Aim of the exercise: Send back every line of the data exactly.
#### Provided data
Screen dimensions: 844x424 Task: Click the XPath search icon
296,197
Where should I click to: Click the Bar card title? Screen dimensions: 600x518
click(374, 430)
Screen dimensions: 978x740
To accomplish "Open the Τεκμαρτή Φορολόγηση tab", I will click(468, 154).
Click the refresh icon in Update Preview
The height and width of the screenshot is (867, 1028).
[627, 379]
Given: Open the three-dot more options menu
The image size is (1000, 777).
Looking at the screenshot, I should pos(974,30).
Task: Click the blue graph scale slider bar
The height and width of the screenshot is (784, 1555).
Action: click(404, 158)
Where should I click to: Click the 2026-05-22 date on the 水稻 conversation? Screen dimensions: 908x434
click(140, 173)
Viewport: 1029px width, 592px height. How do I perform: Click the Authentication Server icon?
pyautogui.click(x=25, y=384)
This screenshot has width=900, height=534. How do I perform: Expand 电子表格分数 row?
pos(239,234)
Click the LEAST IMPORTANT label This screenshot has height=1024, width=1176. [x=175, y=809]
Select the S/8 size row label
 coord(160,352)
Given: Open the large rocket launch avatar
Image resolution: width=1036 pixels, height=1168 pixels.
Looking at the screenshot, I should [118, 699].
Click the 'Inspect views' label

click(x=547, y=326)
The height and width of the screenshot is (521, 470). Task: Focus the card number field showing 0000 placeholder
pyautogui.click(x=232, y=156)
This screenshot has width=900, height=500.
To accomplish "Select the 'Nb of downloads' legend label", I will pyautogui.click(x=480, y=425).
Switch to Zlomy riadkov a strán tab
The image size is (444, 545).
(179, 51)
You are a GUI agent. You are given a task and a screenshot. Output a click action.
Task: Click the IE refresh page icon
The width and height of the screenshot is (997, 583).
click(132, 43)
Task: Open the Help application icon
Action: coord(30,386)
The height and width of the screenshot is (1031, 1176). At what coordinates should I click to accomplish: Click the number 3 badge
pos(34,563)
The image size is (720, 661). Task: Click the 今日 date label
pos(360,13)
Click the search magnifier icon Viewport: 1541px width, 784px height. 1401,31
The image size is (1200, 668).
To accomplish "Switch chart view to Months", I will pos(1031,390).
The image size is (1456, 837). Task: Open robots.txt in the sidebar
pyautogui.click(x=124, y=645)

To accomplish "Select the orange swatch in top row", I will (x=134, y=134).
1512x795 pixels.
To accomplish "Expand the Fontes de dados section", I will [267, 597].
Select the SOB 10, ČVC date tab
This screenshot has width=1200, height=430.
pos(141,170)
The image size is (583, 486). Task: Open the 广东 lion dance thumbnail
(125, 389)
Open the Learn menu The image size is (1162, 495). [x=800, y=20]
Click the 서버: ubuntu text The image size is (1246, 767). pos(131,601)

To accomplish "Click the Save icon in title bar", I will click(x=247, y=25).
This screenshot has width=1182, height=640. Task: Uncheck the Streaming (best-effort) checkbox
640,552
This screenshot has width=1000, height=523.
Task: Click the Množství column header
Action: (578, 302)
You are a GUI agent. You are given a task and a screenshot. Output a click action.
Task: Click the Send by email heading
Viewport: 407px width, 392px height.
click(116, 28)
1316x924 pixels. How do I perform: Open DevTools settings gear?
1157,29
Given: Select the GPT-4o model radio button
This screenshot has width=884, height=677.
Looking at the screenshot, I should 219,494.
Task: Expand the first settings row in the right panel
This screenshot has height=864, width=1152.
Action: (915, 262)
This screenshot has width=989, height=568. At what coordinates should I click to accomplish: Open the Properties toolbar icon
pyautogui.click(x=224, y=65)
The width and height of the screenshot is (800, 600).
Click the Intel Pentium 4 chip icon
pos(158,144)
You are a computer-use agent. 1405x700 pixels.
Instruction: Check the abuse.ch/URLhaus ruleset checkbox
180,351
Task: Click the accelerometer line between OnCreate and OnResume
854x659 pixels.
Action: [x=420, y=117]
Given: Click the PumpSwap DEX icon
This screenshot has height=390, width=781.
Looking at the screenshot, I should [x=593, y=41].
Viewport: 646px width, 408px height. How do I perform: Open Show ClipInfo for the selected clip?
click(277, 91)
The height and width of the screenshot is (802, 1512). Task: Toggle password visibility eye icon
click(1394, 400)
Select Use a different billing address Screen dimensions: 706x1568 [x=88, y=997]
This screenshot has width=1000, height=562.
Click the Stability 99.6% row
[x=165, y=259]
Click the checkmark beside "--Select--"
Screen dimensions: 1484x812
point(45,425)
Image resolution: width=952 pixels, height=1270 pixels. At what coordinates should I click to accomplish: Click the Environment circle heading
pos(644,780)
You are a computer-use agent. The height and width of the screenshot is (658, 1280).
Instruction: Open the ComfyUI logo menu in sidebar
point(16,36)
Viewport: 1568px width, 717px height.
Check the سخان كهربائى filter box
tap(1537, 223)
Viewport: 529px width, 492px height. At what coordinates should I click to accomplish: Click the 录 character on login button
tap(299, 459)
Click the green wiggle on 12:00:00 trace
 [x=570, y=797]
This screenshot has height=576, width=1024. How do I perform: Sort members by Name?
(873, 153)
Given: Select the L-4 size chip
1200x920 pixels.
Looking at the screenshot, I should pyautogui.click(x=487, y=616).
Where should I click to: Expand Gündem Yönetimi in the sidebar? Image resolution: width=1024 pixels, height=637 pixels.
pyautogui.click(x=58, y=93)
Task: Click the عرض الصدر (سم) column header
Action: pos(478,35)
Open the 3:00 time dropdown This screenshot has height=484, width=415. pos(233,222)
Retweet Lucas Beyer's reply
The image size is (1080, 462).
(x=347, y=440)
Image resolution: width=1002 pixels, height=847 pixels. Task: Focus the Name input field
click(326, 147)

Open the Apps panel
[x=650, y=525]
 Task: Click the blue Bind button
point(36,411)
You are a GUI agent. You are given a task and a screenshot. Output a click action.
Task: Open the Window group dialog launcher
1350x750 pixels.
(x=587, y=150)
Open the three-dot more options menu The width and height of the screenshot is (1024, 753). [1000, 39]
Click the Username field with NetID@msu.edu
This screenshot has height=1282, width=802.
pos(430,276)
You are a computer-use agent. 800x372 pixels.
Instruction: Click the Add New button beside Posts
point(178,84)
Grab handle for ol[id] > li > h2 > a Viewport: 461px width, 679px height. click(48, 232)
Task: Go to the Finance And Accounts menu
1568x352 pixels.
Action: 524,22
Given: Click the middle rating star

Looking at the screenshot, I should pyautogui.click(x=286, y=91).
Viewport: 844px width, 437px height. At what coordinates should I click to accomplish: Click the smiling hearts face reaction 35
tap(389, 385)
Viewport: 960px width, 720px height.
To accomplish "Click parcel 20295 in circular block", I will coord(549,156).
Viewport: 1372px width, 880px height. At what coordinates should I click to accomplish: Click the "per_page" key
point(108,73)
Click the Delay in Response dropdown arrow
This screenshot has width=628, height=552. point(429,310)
########
Response:
Screen dimensions: 844x424 Task: Click the XPath search icon
296,197
Where should I click to: Click the Bar card title? Screen dimensions: 600x518
click(374, 430)
Screen dimensions: 978x740
To accomplish "Open the Τεκμαρτή Φορολόγηση tab", I will click(468, 154).
Click the refresh icon in Update Preview
The height and width of the screenshot is (867, 1028).
[627, 379]
Given: Open the three-dot more options menu
The image size is (1000, 777).
Looking at the screenshot, I should pos(974,30).
Task: Click the blue graph scale slider bar
The height and width of the screenshot is (784, 1555).
Action: click(404, 158)
Where should I click to: Click the 2026-05-22 date on the 水稻 conversation? Screen dimensions: 908x434
click(140, 173)
Viewport: 1029px width, 592px height. How do I perform: Click the Authentication Server icon?
pyautogui.click(x=25, y=384)
This screenshot has width=900, height=534. How do I perform: Expand 电子表格分数 row?
pos(239,234)
Click the LEAST IMPORTANT label This screenshot has height=1024, width=1176. [x=175, y=809]
Select the S/8 size row label
 coord(160,352)
Given: Open the large rocket launch avatar
Image resolution: width=1036 pixels, height=1168 pixels.
Looking at the screenshot, I should [118, 699].
Click the 'Inspect views' label

click(x=547, y=326)
The height and width of the screenshot is (521, 470). Task: Focus the card number field showing 0000 placeholder
pyautogui.click(x=232, y=156)
This screenshot has width=900, height=500.
To accomplish "Select the 'Nb of downloads' legend label", I will pyautogui.click(x=480, y=425).
Switch to Zlomy riadkov a strán tab
The image size is (444, 545).
(179, 51)
You are a GUI agent. You are given a task and a screenshot. Output a click action.
Task: Click the IE refresh page icon
The width and height of the screenshot is (997, 583).
click(132, 43)
Task: Open the Help application icon
Action: coord(30,386)
The height and width of the screenshot is (1031, 1176). At what coordinates should I click to accomplish: Click the number 3 badge
pos(34,563)
The image size is (720, 661). Task: Click the 今日 date label
pos(360,13)
Click the search magnifier icon Viewport: 1541px width, 784px height. 1401,31
The image size is (1200, 668).
To accomplish "Switch chart view to Months", I will pos(1031,390).
The image size is (1456, 837). Task: Open robots.txt in the sidebar
pyautogui.click(x=124, y=645)

To accomplish "Select the orange swatch in top row", I will (x=134, y=134).
1512x795 pixels.
To accomplish "Expand the Fontes de dados section", I will [267, 597].
Select the SOB 10, ČVC date tab
This screenshot has width=1200, height=430.
pos(141,170)
The image size is (583, 486). Task: Open the 广东 lion dance thumbnail
(125, 389)
Open the Learn menu The image size is (1162, 495). [x=800, y=20]
Click the 서버: ubuntu text The image size is (1246, 767). pos(131,601)

To accomplish "Click the Save icon in title bar", I will click(x=247, y=25).
This screenshot has width=1182, height=640. Task: Uncheck the Streaming (best-effort) checkbox
640,552
This screenshot has width=1000, height=523.
Task: Click the Množství column header
Action: (578, 302)
You are a GUI agent. You are given a task and a screenshot. Output a click action.
Task: Click the Send by email heading
Viewport: 407px width, 392px height.
click(116, 28)
1316x924 pixels. How do I perform: Open DevTools settings gear?
1157,29
Given: Select the GPT-4o model radio button
This screenshot has width=884, height=677.
Looking at the screenshot, I should 219,494.
Task: Expand the first settings row in the right panel
This screenshot has height=864, width=1152.
Action: (915, 262)
This screenshot has width=989, height=568. At what coordinates should I click to accomplish: Open the Properties toolbar icon
pyautogui.click(x=224, y=65)
The width and height of the screenshot is (800, 600).
Click the Intel Pentium 4 chip icon
pos(158,144)
You are a computer-use agent. 1405x700 pixels.
Instruction: Check the abuse.ch/URLhaus ruleset checkbox
180,351
Task: Click the accelerometer line between OnCreate and OnResume
854x659 pixels.
Action: [x=420, y=117]
Given: Click the PumpSwap DEX icon
This screenshot has height=390, width=781.
Looking at the screenshot, I should [x=593, y=41].
Viewport: 646px width, 408px height. How do I perform: Open Show ClipInfo for the selected clip?
click(277, 91)
The height and width of the screenshot is (802, 1512). Task: Toggle password visibility eye icon
click(1394, 400)
Select Use a different billing address Screen dimensions: 706x1568 [x=88, y=997]
This screenshot has width=1000, height=562.
Click the Stability 99.6% row
[x=165, y=259]
Click the checkmark beside "--Select--"
Screen dimensions: 1484x812
point(45,425)
Image resolution: width=952 pixels, height=1270 pixels. At what coordinates should I click to accomplish: Click the Environment circle heading
pos(644,780)
You are a computer-use agent. The height and width of the screenshot is (658, 1280).
Instruction: Open the ComfyUI logo menu in sidebar
point(16,36)
Viewport: 1568px width, 717px height.
Check the سخان كهربائى filter box
tap(1537, 223)
Viewport: 529px width, 492px height. At what coordinates should I click to accomplish: Click the 录 character on login button
tap(299, 459)
Click the green wiggle on 12:00:00 trace
 [x=570, y=797]
This screenshot has height=576, width=1024. How do I perform: Sort members by Name?
(873, 153)
Given: Select the L-4 size chip
1200x920 pixels.
Looking at the screenshot, I should pyautogui.click(x=487, y=616).
Where should I click to: Expand Gündem Yönetimi in the sidebar? Image resolution: width=1024 pixels, height=637 pixels.
pyautogui.click(x=58, y=93)
Task: Click the عرض الصدر (سم) column header
Action: pos(478,35)
Open the 3:00 time dropdown This screenshot has height=484, width=415. pos(233,222)
Retweet Lucas Beyer's reply
The image size is (1080, 462).
(x=347, y=440)
Image resolution: width=1002 pixels, height=847 pixels. Task: Focus the Name input field
click(326, 147)

Open the Apps panel
[x=650, y=525]
 Task: Click the blue Bind button
point(36,411)
You are a GUI agent. You are given a task and a screenshot. Output a click action.
Task: Open the Window group dialog launcher
1350x750 pixels.
(x=587, y=150)
Open the three-dot more options menu The width and height of the screenshot is (1024, 753). [1000, 39]
Click the Username field with NetID@msu.edu
This screenshot has height=1282, width=802.
pos(430,276)
You are a computer-use agent. 800x372 pixels.
Instruction: Click the Add New button beside Posts
point(178,84)
Grab handle for ol[id] > li > h2 > a Viewport: 461px width, 679px height. click(48, 232)
Task: Go to the Finance And Accounts menu
1568x352 pixels.
Action: 524,22
Given: Click the middle rating star

Looking at the screenshot, I should pyautogui.click(x=286, y=91).
Viewport: 844px width, 437px height. At what coordinates should I click to accomplish: Click the smiling hearts face reaction 35
tap(389, 385)
Viewport: 960px width, 720px height.
To accomplish "Click parcel 20295 in circular block", I will coord(549,156).
Viewport: 1372px width, 880px height. At what coordinates should I click to accomplish: Click the "per_page" key
point(108,73)
Click the Delay in Response dropdown arrow
This screenshot has width=628, height=552. point(429,310)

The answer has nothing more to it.